Catedrática y exconsejera de Educación en el Gobierno vasco, Celaá posee la suficiente experiencia para llevar a término ese cometido con éxito. Lástima que su jefe prescindiese de ella como portavoz del Gobierno y la sustituyese por una lozana andaluza. Sus intervenciones después del Consejo de Ministros eran una síntesis perfecta entre los chistes de Chiquito de la Calzada y el dadaísmo de Tristan Tzara. Suficientes pruebas dio esta mujer —que me recuerda al payaso triste de mi infancia— de estar peleada con el castellano, idioma que patea cuando lo habla y escribe, faltas de ortografía incluidas.
Sin el don de la elocuencia, la ministra puede presumir, sin embargo, de la lealtad a su partido, que es lo que en realidad cuenta en política. El PSOE confía en que remate la faena iniciada por san Rubalcaba que estás en los cielos, autor intelectual de la LOGSE. Gracias a esta ley, y con el concurso de sucesivos gobiernos socialistas y conservadores, el Estado ha acometido, de manera lenta pero eficaz, la demolición de la enseñanza pública.
Celaá tiene el honor de haber sido elegida para darle la puntilla al sistema. Es el tiro de gracia que la comunidad educativa aguarda impaciente desde hace años. La enseñanza pública es como un edificio sostenido por vigas de madera, carcomidas por termitas, a la espera de que algún valiente le sople para derrumbarse. Isabel Celaá lleva tomando aire desde 2018 para soplar con fuerza. Nadie duda de que lo logrará poniendo fin a una agonía que a algunos se nos ha antojado demasiado cruel por lo larga.
La nueva ley de Educación, la octava de la democracia, está pensada para que dentro de muy pocos años hablemos de la enseñanza pública en pasado. Entre sus novedades, abarata el título de Bachillerato, que se podrá obtener con un suspenso; da vía libre a las comunidades gobernadas por nacionalistas para arrinconar más el castellano en las aulas, e implanta la asignatura de Educación en Valores Cívicos y Éticos, versión remasterizada de la Educación para la Ciudadanía.
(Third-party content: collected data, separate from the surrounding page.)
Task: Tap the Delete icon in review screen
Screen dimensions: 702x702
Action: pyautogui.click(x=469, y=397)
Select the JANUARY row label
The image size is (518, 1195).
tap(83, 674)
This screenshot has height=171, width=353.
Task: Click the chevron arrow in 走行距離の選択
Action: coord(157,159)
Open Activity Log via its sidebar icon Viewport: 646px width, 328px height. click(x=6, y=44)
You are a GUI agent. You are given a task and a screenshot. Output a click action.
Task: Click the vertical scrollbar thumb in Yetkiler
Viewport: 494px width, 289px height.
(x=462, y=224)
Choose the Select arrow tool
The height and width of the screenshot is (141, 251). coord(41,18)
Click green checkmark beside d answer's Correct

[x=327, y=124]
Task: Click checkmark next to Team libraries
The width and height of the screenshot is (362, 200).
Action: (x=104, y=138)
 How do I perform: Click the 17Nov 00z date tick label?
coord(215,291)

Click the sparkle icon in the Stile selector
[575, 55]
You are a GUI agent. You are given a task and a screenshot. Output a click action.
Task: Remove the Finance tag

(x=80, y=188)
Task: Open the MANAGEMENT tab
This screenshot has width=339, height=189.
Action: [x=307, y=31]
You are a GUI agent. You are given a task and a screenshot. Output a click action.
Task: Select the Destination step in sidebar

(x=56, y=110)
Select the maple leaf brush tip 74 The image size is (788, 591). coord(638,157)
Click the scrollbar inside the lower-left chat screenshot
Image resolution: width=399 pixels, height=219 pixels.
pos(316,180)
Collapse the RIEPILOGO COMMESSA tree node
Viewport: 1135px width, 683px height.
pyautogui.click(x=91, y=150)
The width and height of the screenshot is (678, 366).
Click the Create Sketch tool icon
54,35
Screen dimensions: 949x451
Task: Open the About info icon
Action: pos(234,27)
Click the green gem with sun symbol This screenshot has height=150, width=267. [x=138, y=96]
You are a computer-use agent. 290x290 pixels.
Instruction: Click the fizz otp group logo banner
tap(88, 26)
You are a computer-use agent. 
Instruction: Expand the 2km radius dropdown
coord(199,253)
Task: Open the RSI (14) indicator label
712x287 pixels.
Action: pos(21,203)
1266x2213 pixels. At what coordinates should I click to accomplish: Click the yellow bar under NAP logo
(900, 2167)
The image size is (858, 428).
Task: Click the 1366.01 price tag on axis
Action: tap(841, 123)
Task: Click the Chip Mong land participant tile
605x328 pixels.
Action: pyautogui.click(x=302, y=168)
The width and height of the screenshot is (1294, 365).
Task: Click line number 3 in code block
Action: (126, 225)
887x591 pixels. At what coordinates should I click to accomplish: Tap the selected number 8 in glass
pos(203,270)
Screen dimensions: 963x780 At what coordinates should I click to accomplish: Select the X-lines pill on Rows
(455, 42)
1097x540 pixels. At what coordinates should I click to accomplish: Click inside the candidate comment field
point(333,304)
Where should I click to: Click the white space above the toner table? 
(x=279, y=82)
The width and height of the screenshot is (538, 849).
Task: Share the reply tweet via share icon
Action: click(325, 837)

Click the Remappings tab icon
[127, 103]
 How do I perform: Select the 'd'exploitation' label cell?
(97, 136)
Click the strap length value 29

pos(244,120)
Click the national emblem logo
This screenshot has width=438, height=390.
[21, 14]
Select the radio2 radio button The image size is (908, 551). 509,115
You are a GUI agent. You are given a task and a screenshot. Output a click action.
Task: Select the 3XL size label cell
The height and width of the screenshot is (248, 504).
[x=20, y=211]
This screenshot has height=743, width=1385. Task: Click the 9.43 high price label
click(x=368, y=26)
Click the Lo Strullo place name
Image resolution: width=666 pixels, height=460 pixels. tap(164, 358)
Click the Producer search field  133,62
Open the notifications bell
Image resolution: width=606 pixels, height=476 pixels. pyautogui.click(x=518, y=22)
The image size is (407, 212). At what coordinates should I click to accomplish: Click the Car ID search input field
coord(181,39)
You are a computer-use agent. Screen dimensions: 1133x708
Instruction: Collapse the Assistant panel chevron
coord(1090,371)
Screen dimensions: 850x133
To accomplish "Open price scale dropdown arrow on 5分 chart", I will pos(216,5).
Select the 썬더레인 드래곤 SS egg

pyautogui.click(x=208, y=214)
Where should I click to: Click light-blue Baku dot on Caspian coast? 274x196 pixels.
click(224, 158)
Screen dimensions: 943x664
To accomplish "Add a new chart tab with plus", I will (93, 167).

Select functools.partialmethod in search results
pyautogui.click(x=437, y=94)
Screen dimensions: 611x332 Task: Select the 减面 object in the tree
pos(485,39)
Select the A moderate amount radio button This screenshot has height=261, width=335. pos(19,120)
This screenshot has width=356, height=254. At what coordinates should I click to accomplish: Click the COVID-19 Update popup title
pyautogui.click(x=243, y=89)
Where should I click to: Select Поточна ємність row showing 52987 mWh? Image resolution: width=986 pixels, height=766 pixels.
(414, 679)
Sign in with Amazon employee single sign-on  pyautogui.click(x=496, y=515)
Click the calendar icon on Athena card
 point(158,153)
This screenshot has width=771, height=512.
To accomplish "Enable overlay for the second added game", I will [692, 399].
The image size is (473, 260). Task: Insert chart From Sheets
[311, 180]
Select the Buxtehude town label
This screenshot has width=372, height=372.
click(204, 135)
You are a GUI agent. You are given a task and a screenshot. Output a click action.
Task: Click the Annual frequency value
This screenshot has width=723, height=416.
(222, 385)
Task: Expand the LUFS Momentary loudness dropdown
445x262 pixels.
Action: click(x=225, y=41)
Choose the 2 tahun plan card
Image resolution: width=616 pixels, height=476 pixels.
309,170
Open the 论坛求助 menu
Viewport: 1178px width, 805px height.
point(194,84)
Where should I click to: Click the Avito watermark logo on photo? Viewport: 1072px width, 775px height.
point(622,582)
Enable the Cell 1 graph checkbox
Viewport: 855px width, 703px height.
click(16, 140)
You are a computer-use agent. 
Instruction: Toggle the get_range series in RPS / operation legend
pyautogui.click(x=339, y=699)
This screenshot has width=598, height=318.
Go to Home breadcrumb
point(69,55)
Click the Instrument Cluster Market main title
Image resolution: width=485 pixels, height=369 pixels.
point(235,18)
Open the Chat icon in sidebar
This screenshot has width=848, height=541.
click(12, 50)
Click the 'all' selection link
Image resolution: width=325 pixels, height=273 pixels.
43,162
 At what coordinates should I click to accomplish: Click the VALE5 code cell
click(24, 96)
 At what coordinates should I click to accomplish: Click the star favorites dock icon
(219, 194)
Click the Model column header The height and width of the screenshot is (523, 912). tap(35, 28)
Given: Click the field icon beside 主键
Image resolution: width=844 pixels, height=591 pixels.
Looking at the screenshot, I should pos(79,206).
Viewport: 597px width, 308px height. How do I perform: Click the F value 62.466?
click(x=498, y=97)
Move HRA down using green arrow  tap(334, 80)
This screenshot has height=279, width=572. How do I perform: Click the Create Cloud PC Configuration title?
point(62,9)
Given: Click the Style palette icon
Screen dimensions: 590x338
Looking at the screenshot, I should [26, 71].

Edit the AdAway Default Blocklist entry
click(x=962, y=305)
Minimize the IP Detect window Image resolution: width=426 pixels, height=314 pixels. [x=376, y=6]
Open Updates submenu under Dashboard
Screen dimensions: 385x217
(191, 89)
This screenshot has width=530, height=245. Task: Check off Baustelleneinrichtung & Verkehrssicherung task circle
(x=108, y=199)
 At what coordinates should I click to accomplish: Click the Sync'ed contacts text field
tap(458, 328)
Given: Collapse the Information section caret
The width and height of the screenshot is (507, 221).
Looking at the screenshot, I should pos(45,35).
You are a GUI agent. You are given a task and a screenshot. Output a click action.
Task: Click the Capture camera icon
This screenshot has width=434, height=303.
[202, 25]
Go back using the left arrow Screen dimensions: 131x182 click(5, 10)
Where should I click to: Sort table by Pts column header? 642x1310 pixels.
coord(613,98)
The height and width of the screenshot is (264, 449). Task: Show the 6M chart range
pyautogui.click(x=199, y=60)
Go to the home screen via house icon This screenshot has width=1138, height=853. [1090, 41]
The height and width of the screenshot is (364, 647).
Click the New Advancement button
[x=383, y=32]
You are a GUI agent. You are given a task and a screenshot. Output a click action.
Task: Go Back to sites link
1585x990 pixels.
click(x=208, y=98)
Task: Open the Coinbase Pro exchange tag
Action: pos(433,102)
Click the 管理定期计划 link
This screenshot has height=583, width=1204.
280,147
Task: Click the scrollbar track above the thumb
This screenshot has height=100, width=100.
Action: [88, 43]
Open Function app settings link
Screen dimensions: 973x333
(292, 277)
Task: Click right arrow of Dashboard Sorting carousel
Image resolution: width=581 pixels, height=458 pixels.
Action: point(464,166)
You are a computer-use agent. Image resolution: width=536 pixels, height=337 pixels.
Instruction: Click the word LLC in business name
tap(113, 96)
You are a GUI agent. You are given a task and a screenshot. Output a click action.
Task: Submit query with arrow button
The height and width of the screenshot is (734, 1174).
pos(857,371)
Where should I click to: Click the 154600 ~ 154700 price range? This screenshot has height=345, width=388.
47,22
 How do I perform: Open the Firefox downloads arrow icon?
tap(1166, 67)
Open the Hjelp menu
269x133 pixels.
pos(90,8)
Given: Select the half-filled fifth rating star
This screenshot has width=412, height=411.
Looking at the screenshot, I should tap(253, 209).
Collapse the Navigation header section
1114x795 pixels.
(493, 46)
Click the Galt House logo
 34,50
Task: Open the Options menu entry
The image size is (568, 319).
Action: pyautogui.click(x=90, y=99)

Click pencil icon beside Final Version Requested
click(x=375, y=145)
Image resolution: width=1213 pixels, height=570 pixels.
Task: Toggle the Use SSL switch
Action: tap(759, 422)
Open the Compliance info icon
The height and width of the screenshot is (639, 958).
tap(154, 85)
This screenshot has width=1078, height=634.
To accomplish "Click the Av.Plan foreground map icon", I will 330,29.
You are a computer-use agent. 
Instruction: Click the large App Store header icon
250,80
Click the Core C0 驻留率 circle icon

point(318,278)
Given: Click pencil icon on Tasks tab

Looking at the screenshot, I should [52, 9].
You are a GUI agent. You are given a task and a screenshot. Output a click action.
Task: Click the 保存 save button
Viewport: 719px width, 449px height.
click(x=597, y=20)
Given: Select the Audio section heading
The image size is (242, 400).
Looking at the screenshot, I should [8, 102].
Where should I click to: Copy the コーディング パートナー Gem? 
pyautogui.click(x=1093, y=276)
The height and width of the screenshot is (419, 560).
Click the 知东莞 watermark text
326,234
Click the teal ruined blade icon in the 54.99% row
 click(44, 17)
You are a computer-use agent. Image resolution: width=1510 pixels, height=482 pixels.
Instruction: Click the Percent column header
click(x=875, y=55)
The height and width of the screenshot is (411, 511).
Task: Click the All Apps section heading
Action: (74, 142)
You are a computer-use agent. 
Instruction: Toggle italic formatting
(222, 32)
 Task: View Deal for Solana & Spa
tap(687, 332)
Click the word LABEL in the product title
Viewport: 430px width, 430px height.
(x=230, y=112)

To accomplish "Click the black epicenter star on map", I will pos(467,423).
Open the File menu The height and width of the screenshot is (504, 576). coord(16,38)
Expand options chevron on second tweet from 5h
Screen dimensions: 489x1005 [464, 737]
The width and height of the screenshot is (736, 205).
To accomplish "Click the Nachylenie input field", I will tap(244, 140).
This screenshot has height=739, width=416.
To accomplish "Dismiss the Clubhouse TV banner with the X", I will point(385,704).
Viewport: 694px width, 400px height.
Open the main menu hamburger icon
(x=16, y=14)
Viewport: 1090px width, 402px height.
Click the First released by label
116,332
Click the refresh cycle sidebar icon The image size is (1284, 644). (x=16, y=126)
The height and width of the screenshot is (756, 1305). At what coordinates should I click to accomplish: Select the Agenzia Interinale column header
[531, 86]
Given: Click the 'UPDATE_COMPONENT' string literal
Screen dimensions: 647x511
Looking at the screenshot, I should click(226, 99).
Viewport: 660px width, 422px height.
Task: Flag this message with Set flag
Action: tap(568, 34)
Así, el Estado se garantizará el control ideológico de los alumnos de Primaria y Secundaria.
Para concluir, me atrevo a revelar otro de mis deseos, fruto de lo sensible que estoy porque se aproxima el día de los enamorados. Como los hombres y las mujeres del poder político actual tienden a relacionarse sólo entre ellos, dando lugar a la formación de parejas, sería bonito que naciese el amor —un amor otoñal en todo caso— entre Isabel Celaá y el abuelito Manuel Castells, ministro de Universidades, que ha cumplido 77 primaveras. Ya las competencias de sus departamentos, estrechamente ligadas, son una invitación a la cercanía y la confraternización. Otro factor que ayudaría es que ella es vasca y él catalán de adopción.
Me lo estoy imaginando y creo que sería la bomba que entre estos dos ministros hubiese algo más que respeto institucional. De paso tendríamos un tema de conversación más interesante que el pin parental, el último timo del presidente para distraer al personal y que así no se hable de lo que más teme: el frenazo de la economía y la subida del paro. Ocurrió con Felipe y el infame Zapatero, y volverá a suceder. Con los socialistas siempre se repite la historia: el dolor viene después.